A Few of the Best Questions & Answers

  1. What is and isn’t advanced analytics?
    Boris Evelson made the case that advanced analytics is part of the larger BI picture, specifically when speaking about statistical analysis, data/text mining, predictive modeling and simulations. James Taylor posed the fact that there’s a stereotype around traditional BI, saying  #bizanalytics is viewed as nothing more than dashboards and reports. Evelson calls traditional BI practices of querying, OLAP and dashboards “unadvanced” analytics.Then, the conversation got really interesting when Gene Leganza, another Forrester analyst who looks at enterprise IT architecture, posed the question of whether “advanced analytics” is beyond the typical dashboards and reporting. Joe Stanhope responds with a test for the direction the data faces – backward to reporting or forward to predictive modeling.
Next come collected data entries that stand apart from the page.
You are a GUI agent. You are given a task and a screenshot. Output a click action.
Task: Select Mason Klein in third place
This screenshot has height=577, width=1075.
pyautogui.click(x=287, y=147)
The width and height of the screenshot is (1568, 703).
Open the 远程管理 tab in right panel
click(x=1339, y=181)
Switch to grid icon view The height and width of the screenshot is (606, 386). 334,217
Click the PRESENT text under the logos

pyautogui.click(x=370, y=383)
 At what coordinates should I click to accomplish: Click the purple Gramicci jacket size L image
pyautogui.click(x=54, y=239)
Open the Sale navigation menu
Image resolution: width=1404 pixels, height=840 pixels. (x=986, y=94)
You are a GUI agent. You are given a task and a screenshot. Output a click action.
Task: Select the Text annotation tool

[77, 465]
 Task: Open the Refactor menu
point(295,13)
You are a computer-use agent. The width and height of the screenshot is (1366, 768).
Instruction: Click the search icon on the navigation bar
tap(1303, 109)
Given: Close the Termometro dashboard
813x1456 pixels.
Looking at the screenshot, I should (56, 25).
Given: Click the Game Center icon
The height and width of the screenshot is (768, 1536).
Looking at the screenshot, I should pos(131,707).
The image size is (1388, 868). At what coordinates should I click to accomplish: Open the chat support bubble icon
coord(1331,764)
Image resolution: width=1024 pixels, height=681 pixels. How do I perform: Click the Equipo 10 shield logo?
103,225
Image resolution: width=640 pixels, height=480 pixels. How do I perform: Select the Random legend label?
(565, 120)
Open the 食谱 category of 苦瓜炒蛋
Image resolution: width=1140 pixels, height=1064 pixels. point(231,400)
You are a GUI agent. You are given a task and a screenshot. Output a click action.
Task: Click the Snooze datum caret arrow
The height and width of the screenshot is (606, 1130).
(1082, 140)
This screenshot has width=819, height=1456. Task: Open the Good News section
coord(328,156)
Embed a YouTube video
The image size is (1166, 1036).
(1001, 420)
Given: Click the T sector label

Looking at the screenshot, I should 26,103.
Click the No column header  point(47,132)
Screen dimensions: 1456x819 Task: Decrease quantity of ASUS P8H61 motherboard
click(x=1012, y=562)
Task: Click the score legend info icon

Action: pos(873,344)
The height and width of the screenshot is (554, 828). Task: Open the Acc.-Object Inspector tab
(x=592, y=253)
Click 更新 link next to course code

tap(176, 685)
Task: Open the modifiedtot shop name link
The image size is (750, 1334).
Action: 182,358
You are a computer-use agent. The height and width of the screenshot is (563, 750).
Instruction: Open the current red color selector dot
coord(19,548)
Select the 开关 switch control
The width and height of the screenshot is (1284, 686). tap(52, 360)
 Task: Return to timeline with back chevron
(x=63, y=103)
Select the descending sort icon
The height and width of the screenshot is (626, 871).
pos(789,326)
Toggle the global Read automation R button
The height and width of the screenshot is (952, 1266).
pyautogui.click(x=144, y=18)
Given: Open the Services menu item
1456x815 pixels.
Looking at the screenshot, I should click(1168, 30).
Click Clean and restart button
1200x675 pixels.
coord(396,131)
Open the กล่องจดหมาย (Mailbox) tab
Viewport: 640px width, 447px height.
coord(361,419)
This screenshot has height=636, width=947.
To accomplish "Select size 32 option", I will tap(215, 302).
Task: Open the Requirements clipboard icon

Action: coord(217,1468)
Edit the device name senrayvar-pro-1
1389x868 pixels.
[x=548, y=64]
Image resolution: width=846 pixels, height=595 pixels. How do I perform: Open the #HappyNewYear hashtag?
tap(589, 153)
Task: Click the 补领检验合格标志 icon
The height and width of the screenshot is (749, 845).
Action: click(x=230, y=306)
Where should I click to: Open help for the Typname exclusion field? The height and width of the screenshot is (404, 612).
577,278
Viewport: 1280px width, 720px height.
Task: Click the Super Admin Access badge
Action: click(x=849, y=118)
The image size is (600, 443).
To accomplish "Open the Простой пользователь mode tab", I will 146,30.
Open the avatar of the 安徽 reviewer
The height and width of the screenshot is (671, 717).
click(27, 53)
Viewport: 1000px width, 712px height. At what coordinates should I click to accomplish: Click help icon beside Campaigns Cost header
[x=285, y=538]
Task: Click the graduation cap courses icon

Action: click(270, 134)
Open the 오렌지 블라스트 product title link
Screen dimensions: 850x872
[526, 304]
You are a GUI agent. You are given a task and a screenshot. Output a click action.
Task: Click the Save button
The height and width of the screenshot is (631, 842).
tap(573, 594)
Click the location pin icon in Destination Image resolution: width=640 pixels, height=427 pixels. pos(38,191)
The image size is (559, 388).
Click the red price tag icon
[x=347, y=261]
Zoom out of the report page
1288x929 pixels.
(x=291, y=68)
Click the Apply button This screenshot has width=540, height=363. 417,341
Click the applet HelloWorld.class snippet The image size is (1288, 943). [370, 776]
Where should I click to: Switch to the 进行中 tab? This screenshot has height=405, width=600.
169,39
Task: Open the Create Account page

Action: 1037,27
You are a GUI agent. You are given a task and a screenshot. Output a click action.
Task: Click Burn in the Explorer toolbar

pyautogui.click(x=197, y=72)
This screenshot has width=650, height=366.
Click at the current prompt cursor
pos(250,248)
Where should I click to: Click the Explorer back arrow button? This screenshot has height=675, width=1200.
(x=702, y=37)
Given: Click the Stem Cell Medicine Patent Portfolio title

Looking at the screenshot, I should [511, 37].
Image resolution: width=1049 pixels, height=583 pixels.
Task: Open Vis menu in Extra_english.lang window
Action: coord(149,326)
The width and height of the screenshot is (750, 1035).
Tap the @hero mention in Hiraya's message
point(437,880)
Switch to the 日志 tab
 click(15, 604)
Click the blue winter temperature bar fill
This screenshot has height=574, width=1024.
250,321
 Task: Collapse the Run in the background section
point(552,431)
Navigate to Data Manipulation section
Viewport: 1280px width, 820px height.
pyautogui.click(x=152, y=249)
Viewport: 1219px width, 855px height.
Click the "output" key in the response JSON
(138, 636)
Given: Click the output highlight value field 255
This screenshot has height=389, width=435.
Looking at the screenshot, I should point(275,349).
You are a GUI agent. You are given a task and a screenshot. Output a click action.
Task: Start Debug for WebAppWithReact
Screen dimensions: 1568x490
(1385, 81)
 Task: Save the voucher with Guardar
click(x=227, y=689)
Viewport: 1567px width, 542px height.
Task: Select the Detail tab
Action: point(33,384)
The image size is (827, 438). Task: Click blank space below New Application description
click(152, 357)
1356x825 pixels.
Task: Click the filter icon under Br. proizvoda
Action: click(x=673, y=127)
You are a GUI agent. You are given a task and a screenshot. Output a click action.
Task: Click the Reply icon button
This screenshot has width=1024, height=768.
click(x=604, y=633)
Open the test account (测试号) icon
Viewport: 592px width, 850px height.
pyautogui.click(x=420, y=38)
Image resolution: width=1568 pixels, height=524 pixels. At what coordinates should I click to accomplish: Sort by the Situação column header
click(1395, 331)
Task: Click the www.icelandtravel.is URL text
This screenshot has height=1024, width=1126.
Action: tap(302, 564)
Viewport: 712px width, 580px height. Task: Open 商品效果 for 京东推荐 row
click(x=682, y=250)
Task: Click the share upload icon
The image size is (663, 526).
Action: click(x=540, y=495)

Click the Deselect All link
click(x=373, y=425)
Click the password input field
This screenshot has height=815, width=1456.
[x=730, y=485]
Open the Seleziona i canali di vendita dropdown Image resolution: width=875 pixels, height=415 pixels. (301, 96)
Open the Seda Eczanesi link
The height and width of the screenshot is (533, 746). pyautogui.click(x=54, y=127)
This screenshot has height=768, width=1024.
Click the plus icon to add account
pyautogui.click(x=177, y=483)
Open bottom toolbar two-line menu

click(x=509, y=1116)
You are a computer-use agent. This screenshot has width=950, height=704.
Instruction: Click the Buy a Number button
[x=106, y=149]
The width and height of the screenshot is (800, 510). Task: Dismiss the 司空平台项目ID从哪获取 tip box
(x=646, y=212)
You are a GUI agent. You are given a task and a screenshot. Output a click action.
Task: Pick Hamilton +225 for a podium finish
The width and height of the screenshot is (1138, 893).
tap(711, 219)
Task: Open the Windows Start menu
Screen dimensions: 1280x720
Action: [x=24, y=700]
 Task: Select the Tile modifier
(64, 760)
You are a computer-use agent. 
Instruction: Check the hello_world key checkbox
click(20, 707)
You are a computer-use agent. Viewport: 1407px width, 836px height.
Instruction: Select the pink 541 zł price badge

Evelson added that “advanced” data can be “descriptive.”  Mark Lorion tweeted a more fundamental question:  Why “Advanced Analytics”? Real value is much broader than the niche or high-end use cases that phrase would suggest. James Kobielus said we should think about advanced analytics is “traditional BI data evolved to answer wider range of business questions.” Best Answer: Holger Kisker, another Forrester analyst (processes), said that advanced analytics and BI – whatever you call it is not successful unless you advance the technology and the processes. Another Great answer: Kobielus issued a very good point – that we can argue which label to put on data analytics and BI, but if you look at them together, you can call it business analytics, and the ultimate goal is to answer business questions with data.
  2. What are the chief business applications of advanced analytics?
    Best Answer: John L. Myers in his comprehensive overview of applications, which include churn, loyalty, retention, upselling, cross-selling, anti-fraud, segmentation, market analysis and survival analysis.
  3. What’s the overlap between analytics and our BI, data warehouse, data governance and data quality initiatives?
    Best Answer: Ryan Prociuk said having decisions and outcomes outlined is more important in deploying advanced analytics than data quality or governance. Another great answer: Holger Kisker said, “Start with traditional analytics before moving  to advanced. Laying the foundation for data analytics is the absolute first step.”
  4. Is advanced analytics ready to move beyond the data mining experts to more information workers? Lorion said info workers don’t want “advanced analytics.” They want smarter, more predictive apps. This spurred excellent responses on where advanced analytics is going from Evelson such as wrapping it into “packages that can be used by everyone,” including visualization and embedded predictive models with apps.  Kobielus takes it a step further with examples for Evelson’s “packages” – CRM, ERP and LOM apps. The bottom line comes from Kobielus and Karel – Info workers don’t want to know they have analytics. They just want answers in the right context. Lorion and Claudia Imhoff say “better decisions, faster” are key to info workers.
  5. How will advanced analytics help w/ social media strategies?
    Lorion said and Shawn Rogers agrees, “social isn’t just looking at social data; it’s about analytics being more collaborative.”